When I was twenty-one—fifty years ago—I was a wilderness ranger responsible for taking care of Sawtooth, Alpine, and Goat Lakes, and the rest of the Iron Creek drainage west of Stanley. One of my end-of-week responsibilities was to contact all the people in the Iron Creek Campground, because most of them were camped there so they could hike up into the wilderness. I had a brief spiel, which was in essence a request to go easy on the wilderness. Don’t turn your camp into a homestead, don’t throw litter around, don’t burn the forest down.

I knocked on the door of a new camper sitting on a new pickup and a little old man opened it. I introduced myself and said my piece, and he invited me in and forced me to accept a beer. He showed me around the camper, which took longer than I expected because he opened all the drawers and demonstrated all the appliances and showed me a full pantry. He was self-sufficient and well-prepared to stay that way.

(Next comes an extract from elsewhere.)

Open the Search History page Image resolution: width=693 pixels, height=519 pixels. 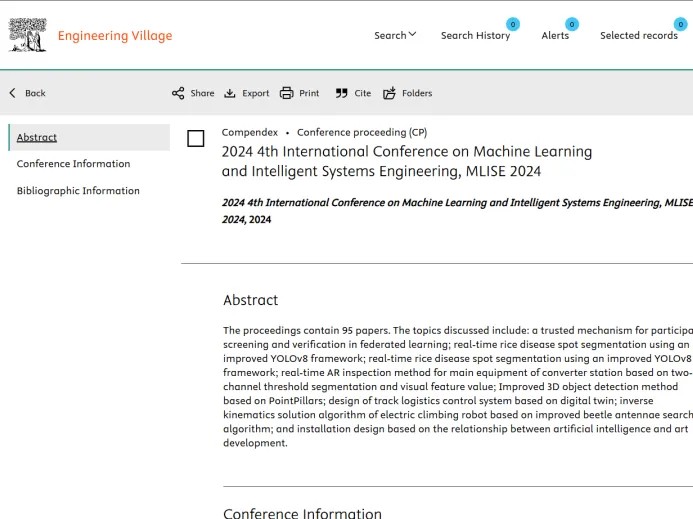475,35
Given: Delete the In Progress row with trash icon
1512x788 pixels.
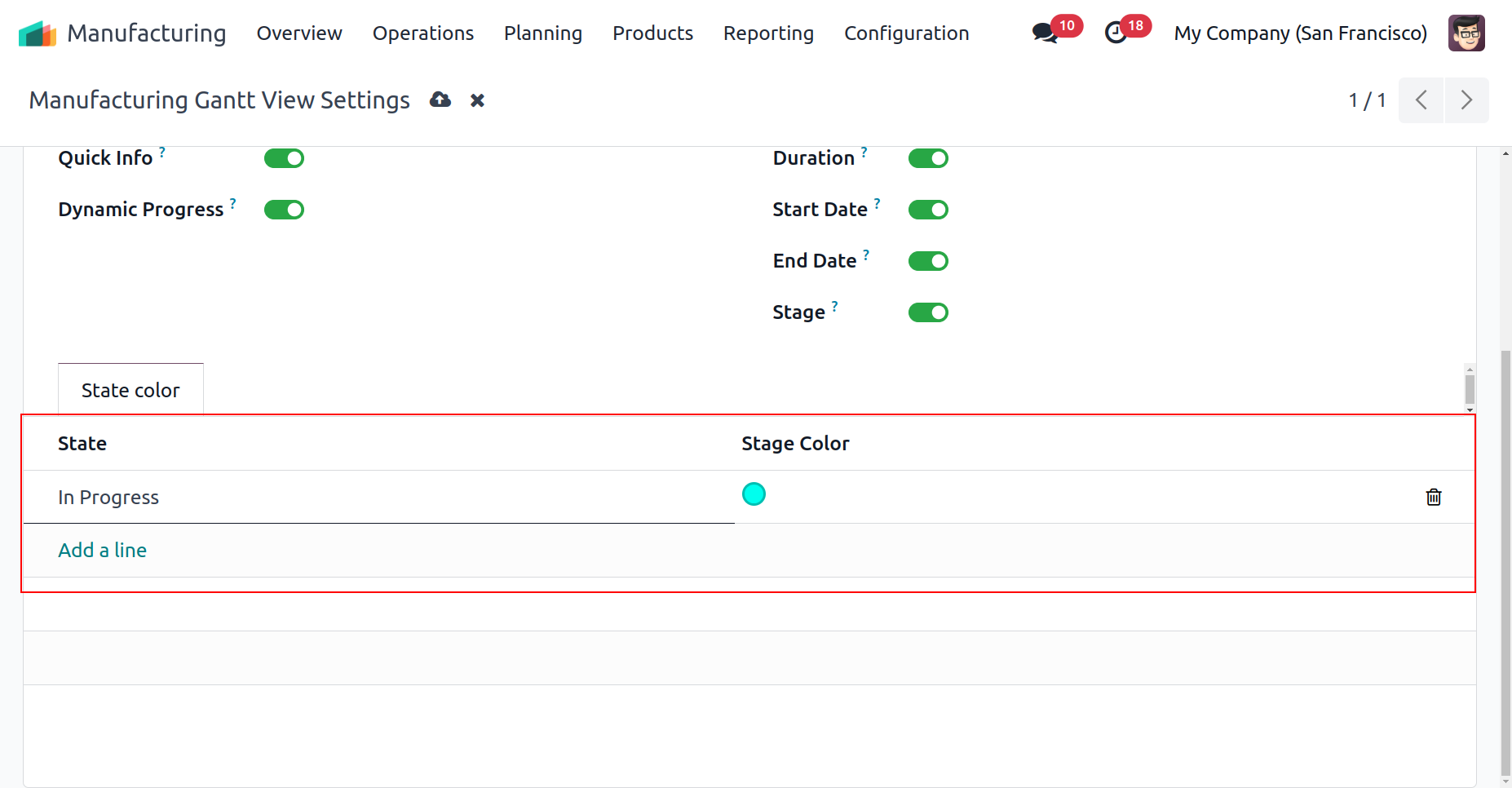Looking at the screenshot, I should 1433,497.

He had not planned on being alone, however. He and his wife had planned this retirement and she had filled all the drawers with cooking utensils and stocked the pantry and picked out the bedspread. Then she had died, before they had had a chance to travel. He was traveling alone, living her dream in her honor, lonely in a beautiful place, glad to have my company for a brief moment even if I was reciting Forest Service regulations to him. He showed me everything his wife had put together for them, holding her things up to the light as if that would bring her back.

He had left the campground when I returned after my weekend. Since that time I’ve wondered if eternity is something humans should look forward to. I’ve decided it won’t be much fun if you have to face it all by yourself, when everything you see reminds you of time lost.

 

A decade ago Julie and I visited the Salton Sea, whose shores are marked by the grids of abandoned subdivisions. The place had been marketed as a seaside vacation paradise, but the waters began shrinking and turning putrid. Fish kills marked the shorelines after heat waves. People who had built vacation houses eventually walked away from them.

There were still people living there, in spite of the heat and the stench. A lot of them were living in old motor homes and campers, some of which rested on flat tires. Some of them had been completely enclosed by patched-together buildings. Tarps served as roofs. Windshields were frosted with cracks. Junked cars marked the corners of lots.

“This is where RVs go to die,” I told Julie, and since that time I’ve joked that if we ever get a Sprinter Van, it’ll be from a Salton Sea used car lot.

It’s hard for me to go to Redfish without imposing a vision of the Salton Sea upon it. I know I shouldn’t do that, and I know that Redfish has a much better chance of ending up like Lake Louise—with its vast expensive hotel—than a slum that smells like rotting fish. But the shiny motorhomes and the military-style trailers and the 4-wheel-drive vans? They’ll be elsewhere, old and patched together, repurposed for survival, not recreation, because whether they can move or not, they’re still a roof over the head, a small space that can be warmed by the sun, shelter from the storm.